Воронцов поморщился. Он не любил фрунтовой акробатики.

— Нынче удар штыком идёт прямой в грудь, а потом прикладом. Вроде как добить, — рассуждал Егорыч. — Одна беда — кости. Застрял клинок между рёбрами, ни туда ни сюда. А на тебя уже другие лезут. Отбиваться нечем. Надо оружие бросать и драться хоть голыми руками. Из раны штык тянуть мешкотно. Пока возился, свою голову потерял. Янычары по-другому били. Снизу вверх. И враг как бы сам на штык насаживался. Этот удар под рёбра с первого раза — до сердца. Незачем и ружьё калечить об их поганые головы. Так, стряхнул и побежал дальше. Глазом не успеешь моргнуть, а у тебя поле трупов позади. Самое наше русское дело — штыковая. Очень даже хорошо, — кучер крутил седой ус и орлом поглядывал на седока. — Ещё при батюшке Григории Александровиче егерей много учили по движущимся мишеням бить. Но тут уж я не скажу, как и что. Людей поискать надо.

Доискались и старых егерей. Придумали заново движущиеся мишени на верёвках. Пошла потеха. У командующего зла не хватало: почему, почему, почему забросили? Кому помешало? Но, видно, кому-то помешало. Раз из Петербурга всё чаще следовали предупреждения и выговоры. С каждым разом настойчивее и раздражённее. Дело не в стрельбах. Он мог своих солдат хоть с кашей съесть. Нравится — пусть стреляют. А в том, что граф открыто манкировал плацевой подготовкой. На всё нужно время! Либо чеканить шаг, либо форсировать речки. В министерстве считали, что пары часов ежедневно для плаца — мало. Нужно как минимум шесть, а лучше восемь. После этого куда побежишь? Во что стрельнёшь? Руки-ноги отваливаются. Глупости — солдата можно подбодрить и палкой. А раз его сиятельство не выносит палку — стало быть, он опасный оригинал, и войска его ни на что не годятся!

Таковы по сути были ордера, приходившие на имя Воронцова в последнее время из столицы. Кажется, там забыли, что командующего полагалось хвалить. Тогда он был готов рваться изо всех сил. А так... Надоело до смерти! Как будто граф старался для себя! Он мог давно выйти в отставку и жить спокойно. При его состоянии и положении...

Появление фельдъегерей из России портило Михаилу Семёновичу настроение. Он становился сух и старался выслать всех из кабинета, чтобы распечатать пакет в одиночестве.
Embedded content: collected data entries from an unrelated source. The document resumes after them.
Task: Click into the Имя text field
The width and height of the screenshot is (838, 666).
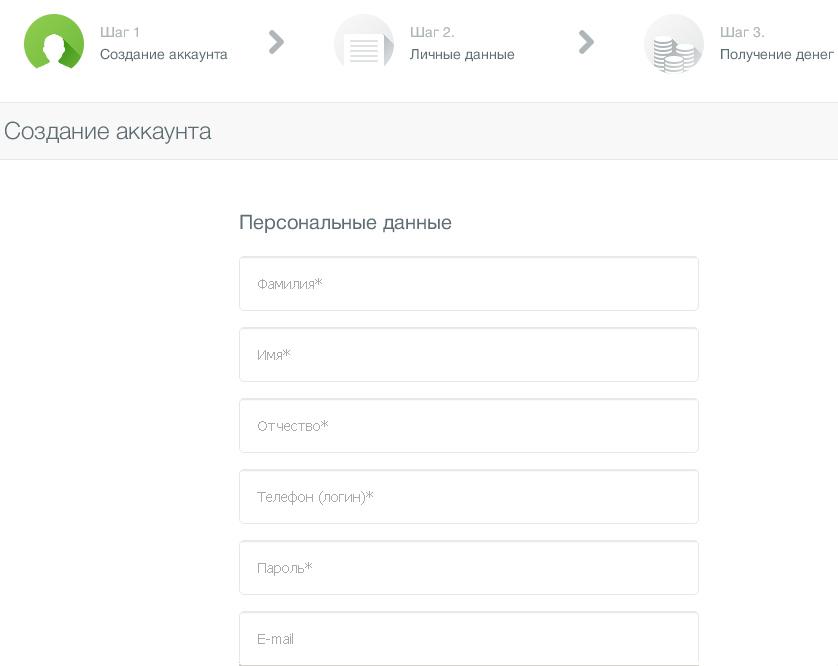Action: (x=468, y=355)
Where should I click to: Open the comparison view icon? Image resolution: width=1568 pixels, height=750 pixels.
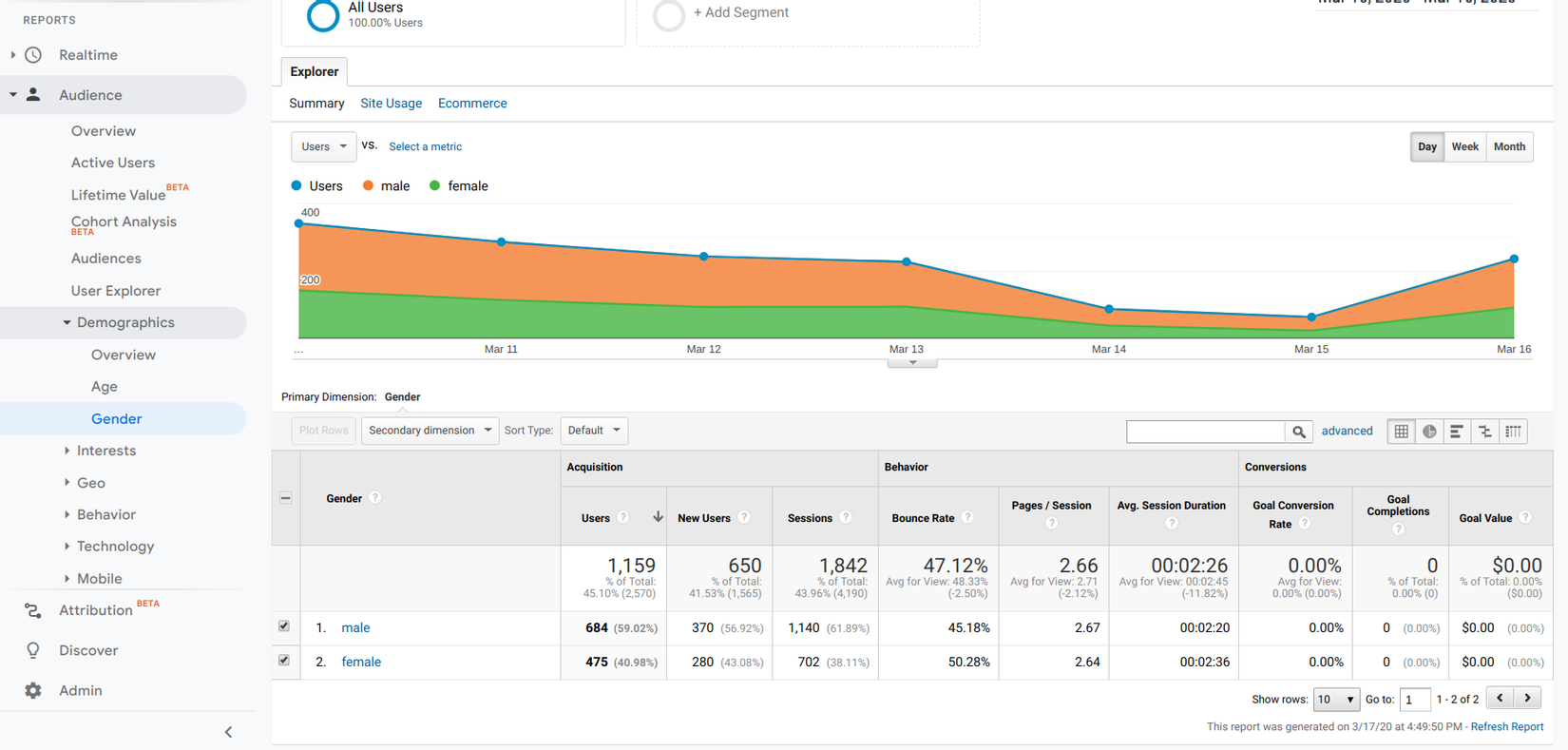pyautogui.click(x=1484, y=432)
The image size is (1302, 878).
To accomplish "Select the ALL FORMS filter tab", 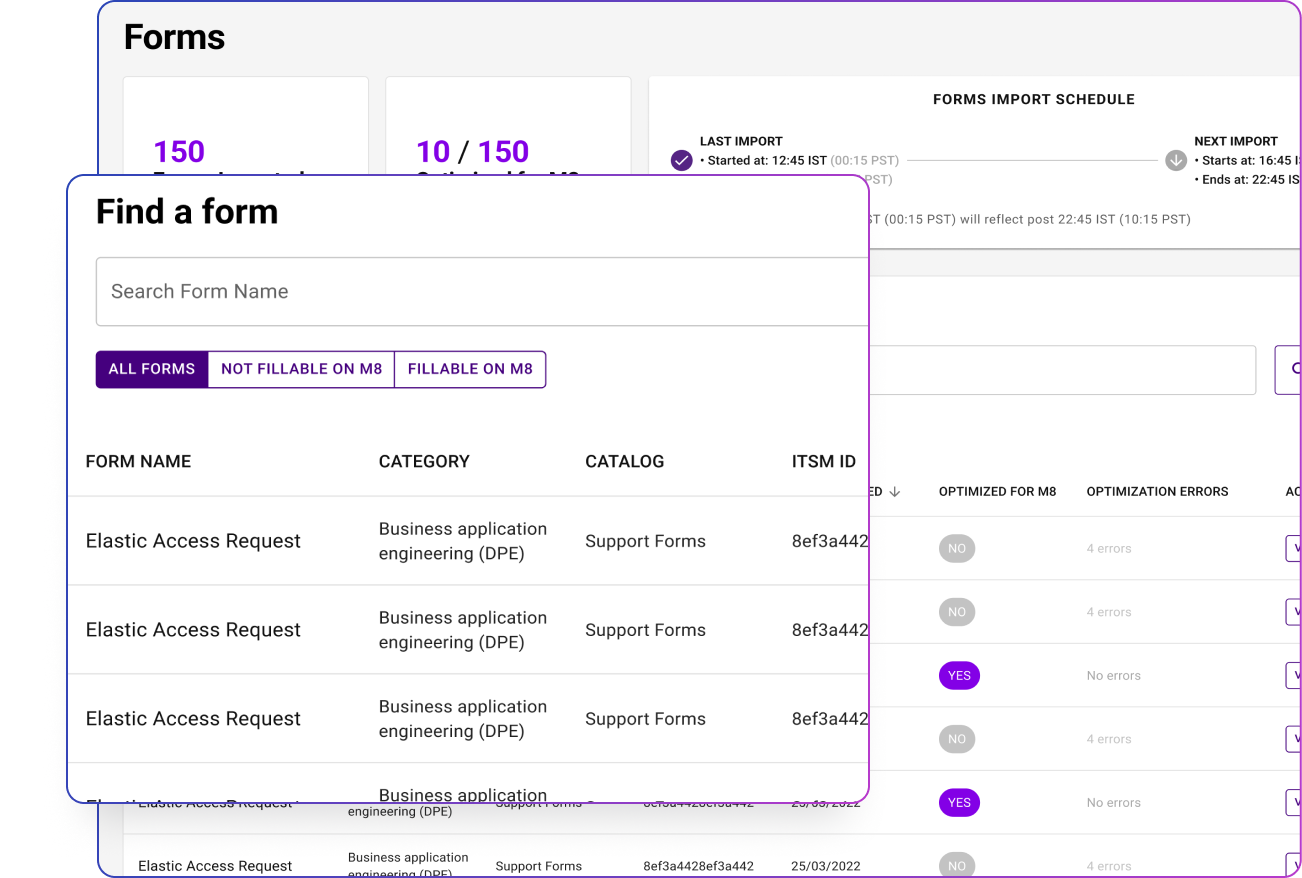I will [152, 369].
На сей раз его увещевал добродушнейший «папаша» — генерал Сабанеев, во время заграничного похода служивший начальником штаба всей армии. «Друг мой сердечный, скажи мне, старому дураку, что у тебя творится? — вопрошал Иван Васильевич. — Слухи самые скверные. На корпус твой жалуются. И если до меня в медвежьей берлоге доходят напраслины, то что же говорят в Петербурге? Смотри, милый, холя и воля — суть вещи разные. Солдата должно беречь, а баловать неприлично. Нельзя же допускать, чтобы от запрета на рукоприкладство рядовой офицера ни в грош не ставил».

Граф был задет за живое. С чего они взяли, что у него бедлам? Неужели кто-то в столице распускает сплетни? Утренний разговор с Паскевичем только подтвердил опасения командующего. Около одиннадцати, когда Воронцов намеревался выпить крепкого чаю и далее уже не мучить себя едой часов до восьми, адъютант доложил, что к нему прибыл генерал-лейтенант Паскевич. Граф немедленно приказал просить и подать вторую чашку, сервировав им завтрак на низком, по английской моде, столике возле дивана.
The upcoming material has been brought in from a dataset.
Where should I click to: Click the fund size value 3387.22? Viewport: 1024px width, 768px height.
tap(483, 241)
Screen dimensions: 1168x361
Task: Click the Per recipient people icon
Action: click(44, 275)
Паскевич вступил в кабинет, нарочито кашлянув, хотя его ждали и незачем было обозначать своё присутствие в комнате. Но такая уж привычка выработалась у бывшего сослуживца Воронцова за последние пару лет. Он пошёл в гору при дворе, вдовствующая императрица сама выбрала его руководителем поездки великого князя Михаила за границу. Явную милость изобличали новые, вкрадчивые манеры генерала. Казалось, он ежесекундно взвешивал каждый шаг, каждое движение, жест, слово.

— Рад вас видеть, Иван Фёдорович. — Михаил протянул гостю руку.

— В не меньшей степени счастлив. — Паскевич сел. Он был ниже Воронцова ростом и при довольно правильных чертах лица имел физиономию во всём обыкновенную. — Я хотел ознакомить вас с этим документом, — генерал-лейтенант положил на столик два листа бумаги, исписанных мелким ученическим почерком.

— Что это? — командующий взял в руки и, пробежав глазами, удивлённо поднял брови. Перед ним было донесение великого князя Михаила Павловича августейшему брату в Санкт-Петербург, где царевич очень лестно отзывался об оккупационном корпусе и выражал надежду, что по выходе в Россию войска Воронцова послужат примером надлежащих реформ для остальной армии.

— Нравится? — осведомился гость.

— Я тронут, — осторожно отозвался граф.

— А кто писал? — самодовольно рассмеялся Иван Фёдорович. — Вернее, под чью диктовку писалось?

— Ещё более тронут вашим мнением. — Михаил всё ещё не знал, как ему держаться с бывшим товарищем. Друг он ему, как прежде, или...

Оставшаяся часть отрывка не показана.